Sounds similar to what NVidia was doing with their Project Denver cores, using a mix of emulated ARM and native VLIW instructions with gradual compilation from one to another.
* Allows incremental porting of large codebases to ARM. (It's not always feasible to port everything at once-- I have a few projects with lots of hand-optimized SSE code, for example.)
* Allows usage of third-party x64 DLLs in ARM apps without recompilation. (Source isn't always available or might be too much of a headache to port on your own.)
3. Improve x64 emulation performance for everybody. Windows 11 on ARM ships system DLLs compiled as Arm64EC - makes the x64 binaries run native ARM code at least within system libraries.
It's not worth using ARM64EC for just for incremental porting -- it's an unusual mode with even less build/project support than Windows ARM64 and there are EC-specific issues like missing x64 intrinsic emulations and slower indirect calls. I wouldn't recommend it except for the second case with external x64 DLLs.
At that point why trust the emulator over the port? Either you have sufficient tests for your workload or you don’t, anything else is voodoo/tarot/tea leaves/SWAG.
"Why trust the emulator?" sounds a lot like asking "why trust the compiler?". It's going to be much more widely-used and broadly-tested than your own code, and probably more thoroughly optimized.
> Allows incremental porting of large codebases to ARM. (It's not always feasible to port everything at once-- I have a few projects with lots of hand-optimized SSE code, for example.)
Wouldn't it make more sense to have a translator that translates the assembly, instead of an emulator that runs the machine code?

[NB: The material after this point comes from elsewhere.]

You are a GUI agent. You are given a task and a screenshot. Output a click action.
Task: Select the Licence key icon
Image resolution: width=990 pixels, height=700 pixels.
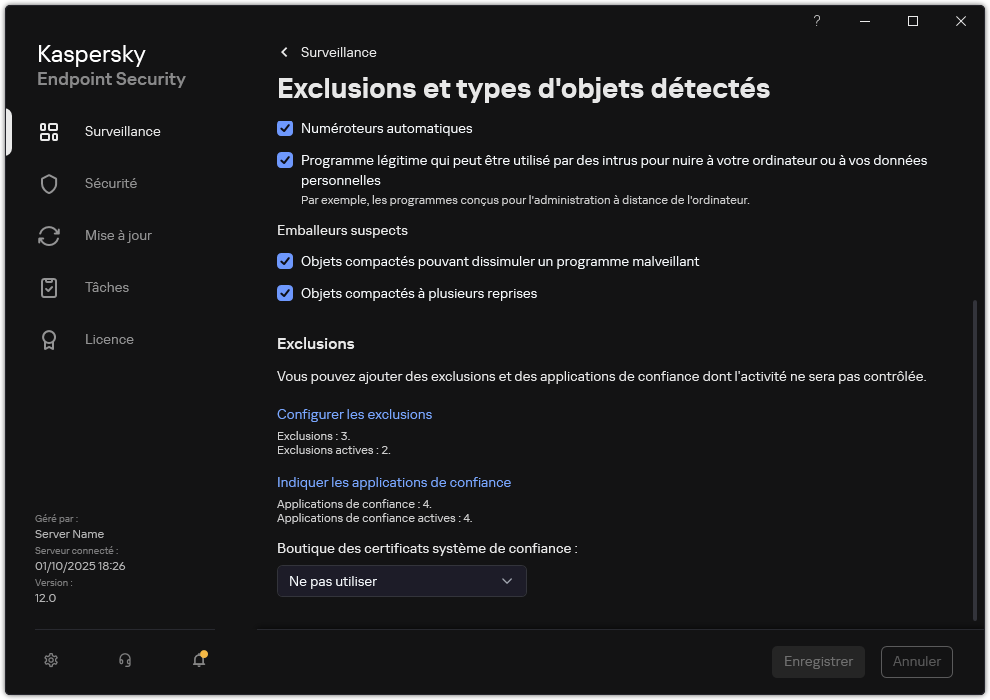click(48, 339)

The SIMD part will be emulated as normal, as far as I understand. So you can ship a first version with all-emulated code, and then incrementally port hotspots to native code, while letting the emulator handle the non-critical parts.
At least in theory, we'll see how it actually pans out in practice.

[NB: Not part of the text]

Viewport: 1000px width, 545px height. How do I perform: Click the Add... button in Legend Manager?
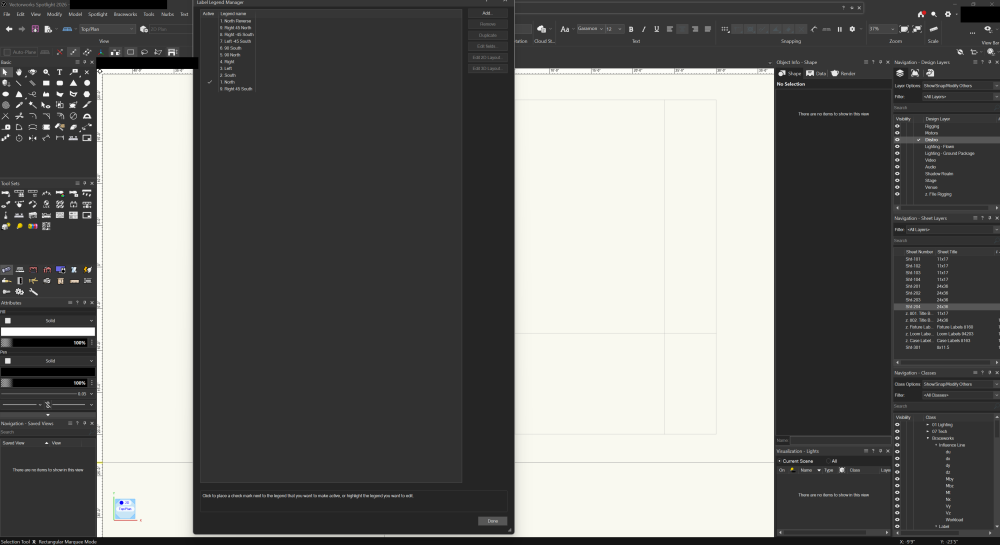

I feel like binary translation is a better approach. It’s a temporary workaround that allows users to use non-native programs while they are ported properly. ARM64EC seems like it will incentivize “eh that’s good enough” partial porting efforts that will never result in a full port, while making the whole system more complicated, with a larger attack surface (binary translation also makes the system more complicated, but it seems more isolated/less integrated with the rest of OS).

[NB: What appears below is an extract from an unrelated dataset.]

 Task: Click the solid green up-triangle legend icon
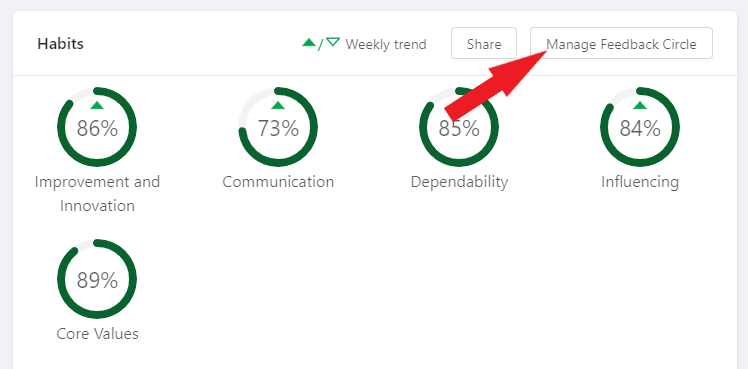point(309,42)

The use-case is huge apps that have a native plugin ecosystem, think Photoshop and friends. Regular apps will typically just compile separate x64 and ARM64 versions
Yes, bite the bullet and port. Of course it makes no sense.
These sorts of things are only conceived in conversations between two huge corporations.
Like Microsoft needs game developers to build for ARM. There’s no market there. So their “people” author GPT-like content at each other, with a ratio of like 10 middlemen hours per 1 engineer hour, to agree to something that narratively fulfills a desire to build games for ARM. I can speculate endlessly how a conversation between MS and EA led to this exact standard but it’s meaningless, I mean both MS and EA do a ton of things that make no sense, and I can’t come up with nonsense answers.
Anyway, so this thing gets published many, many months after it got on some MS PM’s boss’s partner’s radar. Like the fucking devices are out! It’s too late for any of this to matter.
Is it really even a big enough concern to think about them? Windows 10 on ARM lacks x64 emulation support and the devices never sold well. I can't imagine there's too too many Windows 10 on ARM devices hanging around still running Windows 10.
Rosetta 2 operates on the process level -- on an Apple Silicon system, a process can run an ARM executable and run all ARM code, or can run an x86_64 executable and run all x86_64 code. ARM64EC allows processes to run a mixture of native and emulated code. Whether this is actually useful is debatable, but the option exists.